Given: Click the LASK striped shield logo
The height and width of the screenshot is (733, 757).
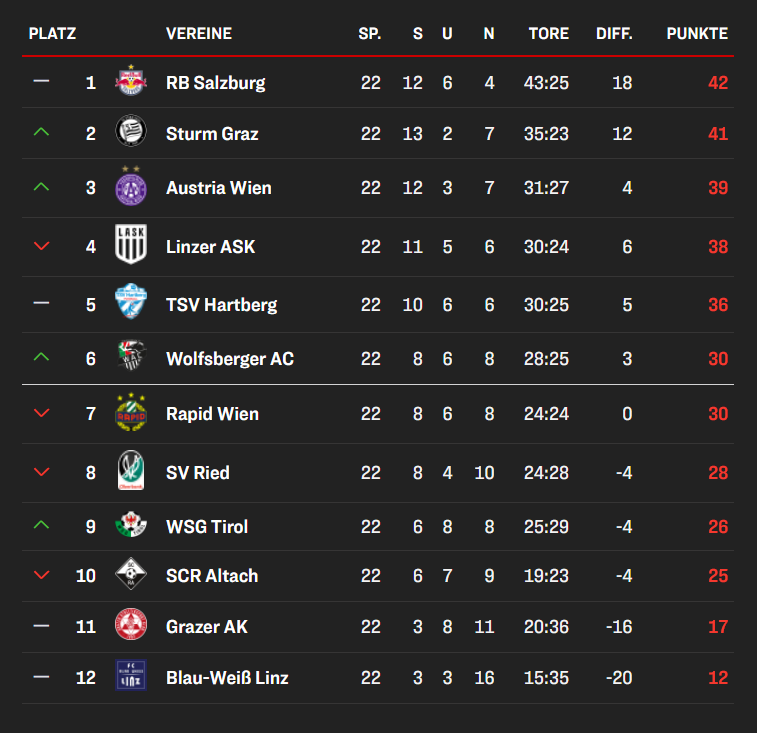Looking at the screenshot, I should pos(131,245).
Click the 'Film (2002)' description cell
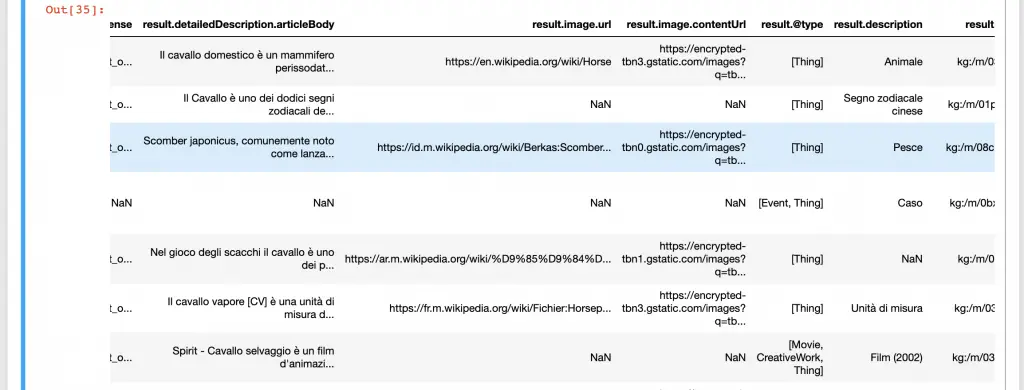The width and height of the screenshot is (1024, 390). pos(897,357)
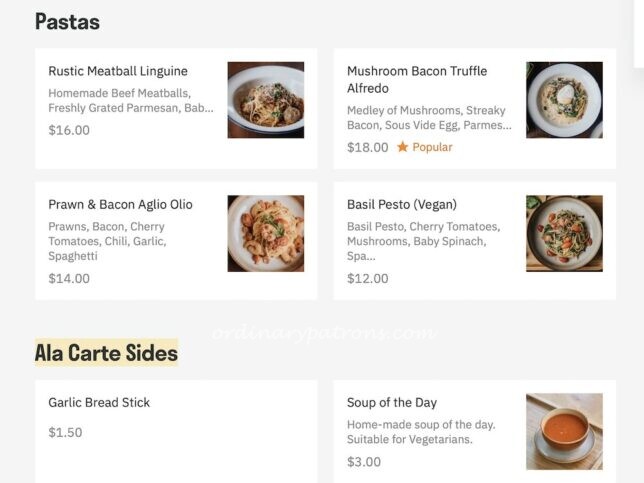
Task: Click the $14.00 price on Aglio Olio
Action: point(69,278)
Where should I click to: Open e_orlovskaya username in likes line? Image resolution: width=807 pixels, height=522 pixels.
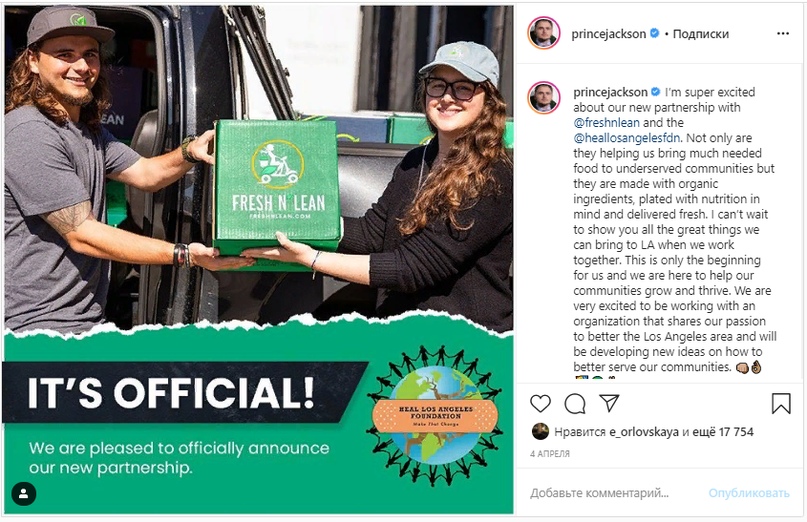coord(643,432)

--

What you have to do: The whole listing above, line by line, needs to be copied exactly, except for any images.

The completed task:
Given: Click the LASK striped shield logo
The height and width of the screenshot is (733, 757).
Looking at the screenshot, I should pos(131,245).
Click the 'Film (2002)' description cell
The width and height of the screenshot is (1024, 390). pos(897,357)
Task: Click the $14.00 price on Aglio Olio
Action: point(69,278)
Where should I click to: Open e_orlovskaya username in likes line? Image resolution: width=807 pixels, height=522 pixels.
coord(643,432)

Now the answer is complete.